**Data:**
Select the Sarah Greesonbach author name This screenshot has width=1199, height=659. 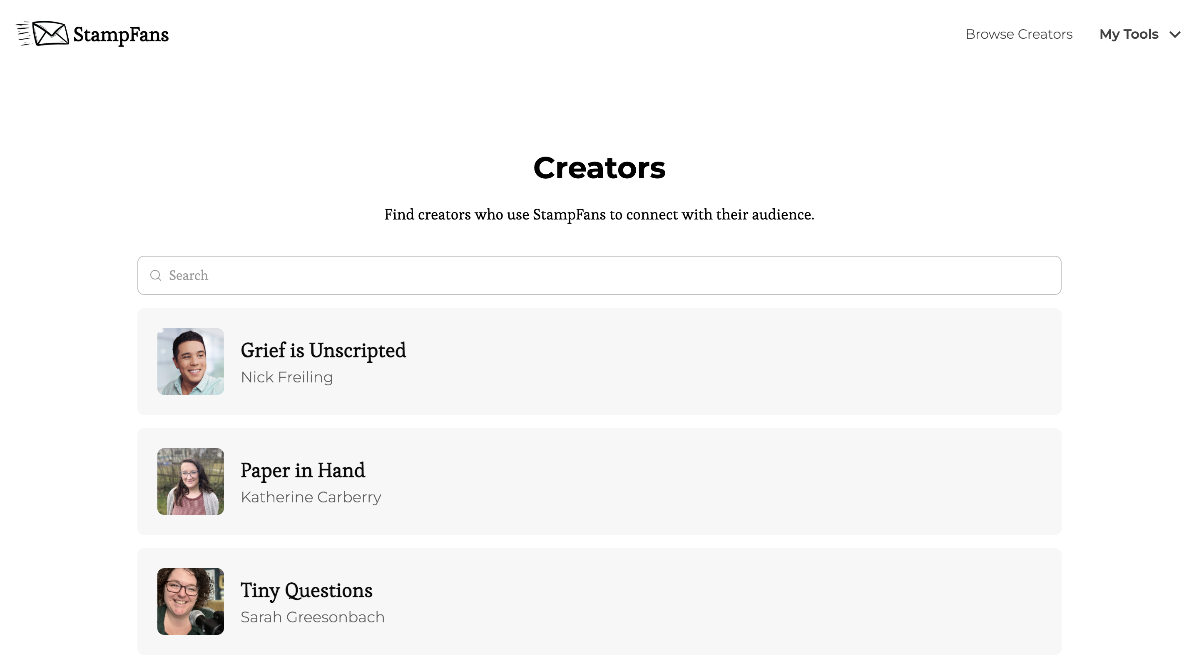click(313, 617)
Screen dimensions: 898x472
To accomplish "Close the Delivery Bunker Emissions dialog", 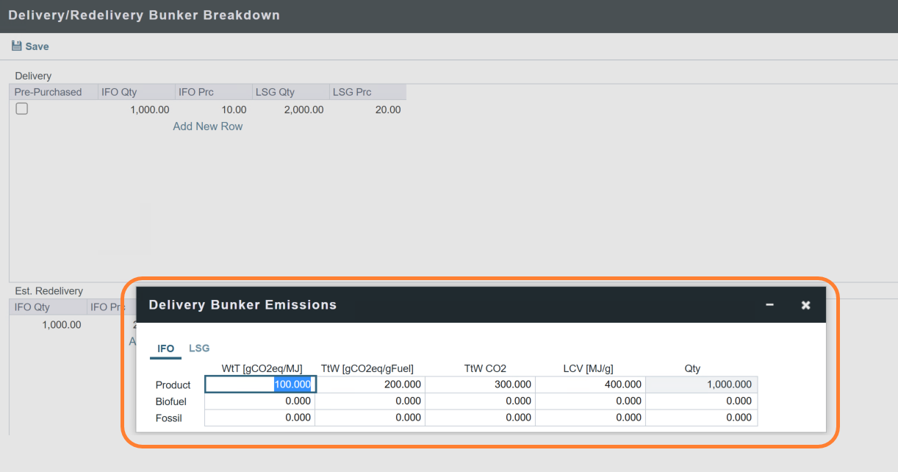I will click(805, 305).
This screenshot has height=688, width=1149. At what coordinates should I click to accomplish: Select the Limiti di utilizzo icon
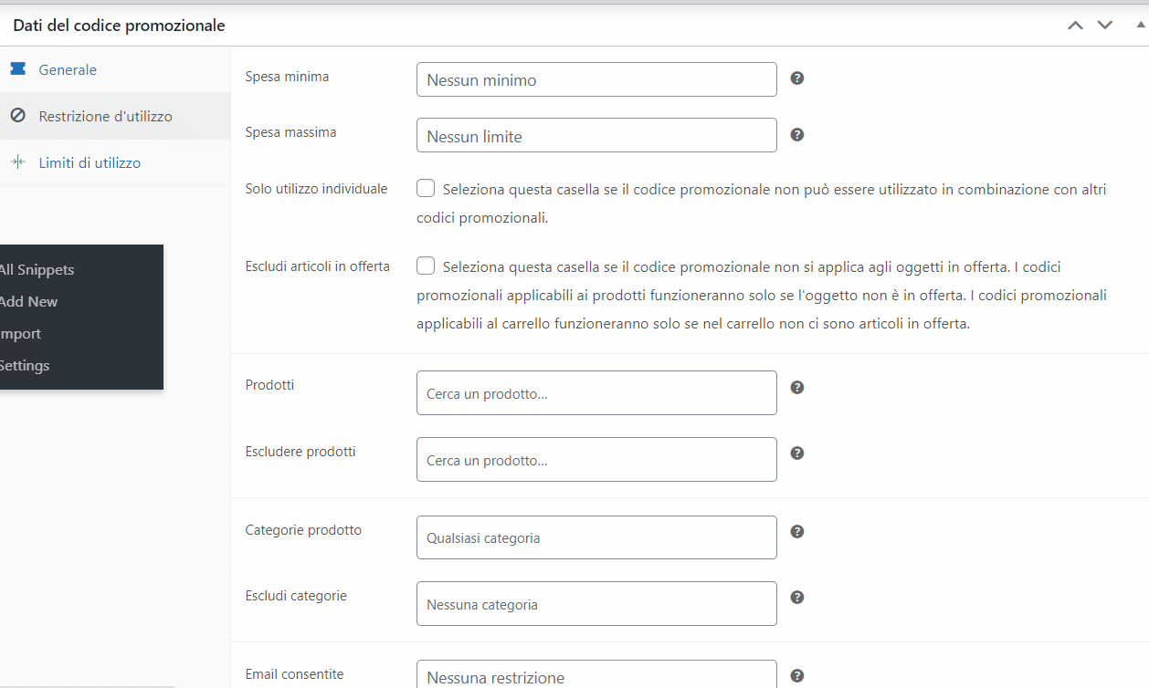19,162
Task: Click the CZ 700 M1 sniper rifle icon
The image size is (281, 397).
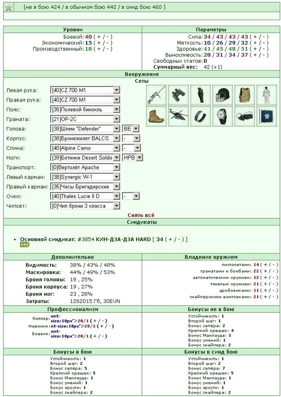Action: pyautogui.click(x=157, y=95)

**Task prompt:** Quote exactly, and only, the lines from the line containing "This screenshot has height=688, width=1149." through the final line of the records above, both included, omitting any pictures.

**Solution:**
This screenshot has height=688, width=1149. At what coordinates should I click to accomplish: Select the Limiti di utilizzo icon
19,162
Task: Click the CZ 700 M1 sniper rifle icon
The image size is (281, 397).
Action: pyautogui.click(x=157, y=95)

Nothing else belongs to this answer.